__Exercise goal__
Hunt through the entries for the word "tile" and copy each line in which it appears.

(Beginning of Input data)

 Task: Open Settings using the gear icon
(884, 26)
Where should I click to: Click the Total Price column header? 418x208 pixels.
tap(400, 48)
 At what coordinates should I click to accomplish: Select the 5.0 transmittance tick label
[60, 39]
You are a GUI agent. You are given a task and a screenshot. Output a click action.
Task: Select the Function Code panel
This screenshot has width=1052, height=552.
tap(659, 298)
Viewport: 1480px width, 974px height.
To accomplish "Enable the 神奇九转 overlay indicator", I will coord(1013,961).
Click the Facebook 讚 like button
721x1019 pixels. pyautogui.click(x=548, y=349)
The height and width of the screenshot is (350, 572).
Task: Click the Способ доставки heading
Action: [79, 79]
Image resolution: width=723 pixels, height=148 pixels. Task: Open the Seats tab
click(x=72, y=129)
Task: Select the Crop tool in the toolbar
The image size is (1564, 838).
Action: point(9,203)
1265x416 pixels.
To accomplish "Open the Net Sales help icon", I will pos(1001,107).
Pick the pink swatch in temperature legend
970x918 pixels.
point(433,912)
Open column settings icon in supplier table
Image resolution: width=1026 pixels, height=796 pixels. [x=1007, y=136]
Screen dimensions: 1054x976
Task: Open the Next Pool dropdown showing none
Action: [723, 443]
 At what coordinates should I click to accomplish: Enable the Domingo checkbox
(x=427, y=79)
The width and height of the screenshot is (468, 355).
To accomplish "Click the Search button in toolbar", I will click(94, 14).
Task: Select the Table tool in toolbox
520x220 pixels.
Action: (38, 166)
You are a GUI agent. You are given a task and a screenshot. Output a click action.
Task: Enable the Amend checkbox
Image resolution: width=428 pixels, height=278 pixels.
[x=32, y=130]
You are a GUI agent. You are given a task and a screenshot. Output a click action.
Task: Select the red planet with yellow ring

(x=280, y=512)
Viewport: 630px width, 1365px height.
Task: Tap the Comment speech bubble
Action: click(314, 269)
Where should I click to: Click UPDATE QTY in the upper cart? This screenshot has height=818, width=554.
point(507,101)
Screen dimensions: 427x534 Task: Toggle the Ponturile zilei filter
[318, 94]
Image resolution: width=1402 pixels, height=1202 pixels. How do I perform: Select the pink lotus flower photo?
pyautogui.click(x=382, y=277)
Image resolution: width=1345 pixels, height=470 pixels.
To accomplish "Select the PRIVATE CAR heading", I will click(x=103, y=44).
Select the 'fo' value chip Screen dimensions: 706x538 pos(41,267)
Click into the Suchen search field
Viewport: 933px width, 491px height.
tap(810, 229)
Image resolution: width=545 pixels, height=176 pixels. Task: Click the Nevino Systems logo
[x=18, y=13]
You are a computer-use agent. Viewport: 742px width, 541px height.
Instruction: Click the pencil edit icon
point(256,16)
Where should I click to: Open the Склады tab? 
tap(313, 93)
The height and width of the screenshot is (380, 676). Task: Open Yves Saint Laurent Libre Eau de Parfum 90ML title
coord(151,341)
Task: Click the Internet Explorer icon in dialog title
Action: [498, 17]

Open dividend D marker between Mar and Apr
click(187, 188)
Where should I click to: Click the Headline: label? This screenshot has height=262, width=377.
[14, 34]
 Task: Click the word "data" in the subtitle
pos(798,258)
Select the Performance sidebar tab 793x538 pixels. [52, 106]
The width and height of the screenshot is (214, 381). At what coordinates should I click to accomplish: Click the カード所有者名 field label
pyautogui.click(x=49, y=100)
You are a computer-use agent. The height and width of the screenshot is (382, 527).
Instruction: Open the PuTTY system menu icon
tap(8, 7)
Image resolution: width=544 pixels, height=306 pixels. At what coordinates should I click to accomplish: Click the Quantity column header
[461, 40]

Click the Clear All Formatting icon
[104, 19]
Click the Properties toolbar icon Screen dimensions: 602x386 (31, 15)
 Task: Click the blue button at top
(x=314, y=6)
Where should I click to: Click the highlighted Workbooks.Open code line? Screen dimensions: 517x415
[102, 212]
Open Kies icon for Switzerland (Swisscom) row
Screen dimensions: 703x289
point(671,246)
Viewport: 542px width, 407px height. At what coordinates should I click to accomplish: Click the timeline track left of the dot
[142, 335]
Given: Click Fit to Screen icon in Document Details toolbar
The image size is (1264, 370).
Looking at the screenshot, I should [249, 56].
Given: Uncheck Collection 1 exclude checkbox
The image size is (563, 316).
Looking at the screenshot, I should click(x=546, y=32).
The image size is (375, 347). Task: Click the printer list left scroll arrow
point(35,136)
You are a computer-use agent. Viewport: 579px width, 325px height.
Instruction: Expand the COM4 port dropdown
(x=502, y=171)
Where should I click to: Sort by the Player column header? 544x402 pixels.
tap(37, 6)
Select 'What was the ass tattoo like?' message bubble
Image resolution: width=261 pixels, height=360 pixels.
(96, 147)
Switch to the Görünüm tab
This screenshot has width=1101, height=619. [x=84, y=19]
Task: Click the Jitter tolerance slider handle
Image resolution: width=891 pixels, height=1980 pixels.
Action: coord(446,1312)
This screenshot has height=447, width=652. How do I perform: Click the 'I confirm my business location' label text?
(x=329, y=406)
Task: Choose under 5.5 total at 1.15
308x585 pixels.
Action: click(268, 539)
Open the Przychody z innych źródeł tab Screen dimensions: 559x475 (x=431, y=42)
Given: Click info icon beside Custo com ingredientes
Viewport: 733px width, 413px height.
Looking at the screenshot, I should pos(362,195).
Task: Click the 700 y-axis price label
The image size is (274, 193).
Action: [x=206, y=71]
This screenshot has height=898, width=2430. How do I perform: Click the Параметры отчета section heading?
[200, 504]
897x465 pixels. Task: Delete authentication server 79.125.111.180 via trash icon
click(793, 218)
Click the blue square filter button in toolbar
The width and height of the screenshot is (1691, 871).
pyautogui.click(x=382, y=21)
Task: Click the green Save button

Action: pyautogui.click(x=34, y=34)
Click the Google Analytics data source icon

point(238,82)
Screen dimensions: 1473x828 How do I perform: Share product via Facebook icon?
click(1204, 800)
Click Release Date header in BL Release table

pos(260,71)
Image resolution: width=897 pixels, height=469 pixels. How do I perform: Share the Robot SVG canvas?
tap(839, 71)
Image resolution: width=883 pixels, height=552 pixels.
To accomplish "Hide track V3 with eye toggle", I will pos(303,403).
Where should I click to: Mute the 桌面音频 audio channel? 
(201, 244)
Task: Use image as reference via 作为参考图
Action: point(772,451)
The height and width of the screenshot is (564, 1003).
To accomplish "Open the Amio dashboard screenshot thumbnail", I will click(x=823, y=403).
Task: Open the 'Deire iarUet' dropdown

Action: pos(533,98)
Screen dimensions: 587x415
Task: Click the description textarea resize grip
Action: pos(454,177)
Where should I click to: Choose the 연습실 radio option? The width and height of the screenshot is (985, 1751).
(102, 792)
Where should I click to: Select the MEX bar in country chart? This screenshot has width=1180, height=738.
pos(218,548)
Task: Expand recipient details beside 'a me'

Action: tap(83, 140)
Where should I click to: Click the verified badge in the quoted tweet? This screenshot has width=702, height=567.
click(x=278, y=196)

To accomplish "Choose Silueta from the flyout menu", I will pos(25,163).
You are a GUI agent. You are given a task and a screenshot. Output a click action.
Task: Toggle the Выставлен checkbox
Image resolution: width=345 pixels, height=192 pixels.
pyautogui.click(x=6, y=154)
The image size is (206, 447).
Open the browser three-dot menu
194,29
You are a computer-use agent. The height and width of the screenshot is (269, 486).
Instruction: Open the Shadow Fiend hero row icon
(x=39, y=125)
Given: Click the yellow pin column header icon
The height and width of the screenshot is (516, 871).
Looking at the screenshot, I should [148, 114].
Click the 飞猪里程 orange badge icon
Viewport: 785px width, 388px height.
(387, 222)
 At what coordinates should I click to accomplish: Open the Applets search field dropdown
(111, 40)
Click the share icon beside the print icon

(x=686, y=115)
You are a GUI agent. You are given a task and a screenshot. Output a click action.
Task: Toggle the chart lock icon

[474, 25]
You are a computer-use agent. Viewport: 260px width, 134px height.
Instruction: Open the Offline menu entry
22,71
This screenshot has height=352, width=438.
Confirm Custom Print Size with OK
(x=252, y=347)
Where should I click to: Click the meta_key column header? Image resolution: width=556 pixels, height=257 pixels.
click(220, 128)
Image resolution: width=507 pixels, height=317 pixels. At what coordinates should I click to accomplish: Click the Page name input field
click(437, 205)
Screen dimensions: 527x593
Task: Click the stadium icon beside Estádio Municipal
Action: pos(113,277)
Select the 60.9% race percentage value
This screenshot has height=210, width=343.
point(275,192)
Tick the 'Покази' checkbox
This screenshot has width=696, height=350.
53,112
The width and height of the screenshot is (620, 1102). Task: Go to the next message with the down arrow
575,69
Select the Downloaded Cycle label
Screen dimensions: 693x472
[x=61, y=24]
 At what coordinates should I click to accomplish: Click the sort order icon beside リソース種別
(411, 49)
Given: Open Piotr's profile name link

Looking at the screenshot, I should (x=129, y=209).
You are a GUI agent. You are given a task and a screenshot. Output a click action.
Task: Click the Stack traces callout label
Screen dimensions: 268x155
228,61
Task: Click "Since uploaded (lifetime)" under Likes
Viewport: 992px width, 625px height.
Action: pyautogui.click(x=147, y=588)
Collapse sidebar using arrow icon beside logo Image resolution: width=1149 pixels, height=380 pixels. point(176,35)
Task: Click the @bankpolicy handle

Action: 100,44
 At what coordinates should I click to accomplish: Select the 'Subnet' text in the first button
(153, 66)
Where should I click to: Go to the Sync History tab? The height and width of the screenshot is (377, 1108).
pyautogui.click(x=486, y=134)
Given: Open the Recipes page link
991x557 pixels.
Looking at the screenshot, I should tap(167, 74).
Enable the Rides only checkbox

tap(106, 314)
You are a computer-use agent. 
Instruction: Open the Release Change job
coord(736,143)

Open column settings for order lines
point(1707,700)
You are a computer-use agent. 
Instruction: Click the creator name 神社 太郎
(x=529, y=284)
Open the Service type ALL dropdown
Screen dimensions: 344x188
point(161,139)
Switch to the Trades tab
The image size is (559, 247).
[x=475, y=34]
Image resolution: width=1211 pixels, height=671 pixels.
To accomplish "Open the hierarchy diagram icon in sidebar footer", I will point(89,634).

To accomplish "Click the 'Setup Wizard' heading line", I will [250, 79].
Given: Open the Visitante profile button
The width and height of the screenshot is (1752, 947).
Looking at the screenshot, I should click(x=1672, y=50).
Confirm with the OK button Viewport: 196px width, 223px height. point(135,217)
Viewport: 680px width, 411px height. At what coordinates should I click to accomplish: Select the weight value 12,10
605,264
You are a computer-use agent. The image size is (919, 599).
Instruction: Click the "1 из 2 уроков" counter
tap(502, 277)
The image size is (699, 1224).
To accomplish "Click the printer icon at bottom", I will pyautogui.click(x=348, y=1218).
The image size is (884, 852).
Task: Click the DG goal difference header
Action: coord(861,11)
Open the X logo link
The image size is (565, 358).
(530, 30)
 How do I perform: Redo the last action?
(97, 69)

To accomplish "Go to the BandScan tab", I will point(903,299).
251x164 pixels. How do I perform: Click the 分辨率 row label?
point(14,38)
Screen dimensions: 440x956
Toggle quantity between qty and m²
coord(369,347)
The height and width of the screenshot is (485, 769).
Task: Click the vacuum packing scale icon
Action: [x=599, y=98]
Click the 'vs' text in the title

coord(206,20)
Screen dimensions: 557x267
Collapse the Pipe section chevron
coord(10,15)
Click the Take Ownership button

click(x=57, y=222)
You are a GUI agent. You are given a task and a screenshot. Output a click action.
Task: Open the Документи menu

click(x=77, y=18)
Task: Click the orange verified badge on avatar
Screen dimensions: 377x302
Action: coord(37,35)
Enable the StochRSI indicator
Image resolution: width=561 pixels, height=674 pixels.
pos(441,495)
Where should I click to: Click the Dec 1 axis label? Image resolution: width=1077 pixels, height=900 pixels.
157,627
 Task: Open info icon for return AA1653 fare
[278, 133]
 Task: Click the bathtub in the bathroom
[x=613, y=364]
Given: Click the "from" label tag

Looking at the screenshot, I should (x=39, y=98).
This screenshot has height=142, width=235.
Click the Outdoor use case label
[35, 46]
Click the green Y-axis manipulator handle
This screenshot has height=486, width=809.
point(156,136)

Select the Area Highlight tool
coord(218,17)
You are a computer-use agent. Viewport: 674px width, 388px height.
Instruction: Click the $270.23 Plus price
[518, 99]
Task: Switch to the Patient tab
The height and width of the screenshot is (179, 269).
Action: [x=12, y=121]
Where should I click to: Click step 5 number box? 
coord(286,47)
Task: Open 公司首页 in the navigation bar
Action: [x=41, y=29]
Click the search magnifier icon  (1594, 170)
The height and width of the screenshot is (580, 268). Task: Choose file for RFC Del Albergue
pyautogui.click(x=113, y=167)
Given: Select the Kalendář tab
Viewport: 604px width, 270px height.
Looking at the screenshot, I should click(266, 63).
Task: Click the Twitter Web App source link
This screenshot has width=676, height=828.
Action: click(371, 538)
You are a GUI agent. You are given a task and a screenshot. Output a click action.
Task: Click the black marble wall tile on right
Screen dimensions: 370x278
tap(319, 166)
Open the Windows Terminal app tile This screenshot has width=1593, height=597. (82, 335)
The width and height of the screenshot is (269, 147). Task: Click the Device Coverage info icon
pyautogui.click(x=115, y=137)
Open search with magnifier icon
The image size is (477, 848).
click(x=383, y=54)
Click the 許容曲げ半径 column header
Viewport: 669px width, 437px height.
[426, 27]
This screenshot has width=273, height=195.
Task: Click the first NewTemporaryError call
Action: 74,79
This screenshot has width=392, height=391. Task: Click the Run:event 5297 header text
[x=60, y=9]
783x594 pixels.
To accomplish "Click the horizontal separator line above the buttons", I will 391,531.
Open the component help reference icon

(End of Input data)

__Response for this exercise__
Task: Click the black marble wall tile on right
Open the Windows Terminal app tile This screenshot has width=1593, height=597. (82, 335)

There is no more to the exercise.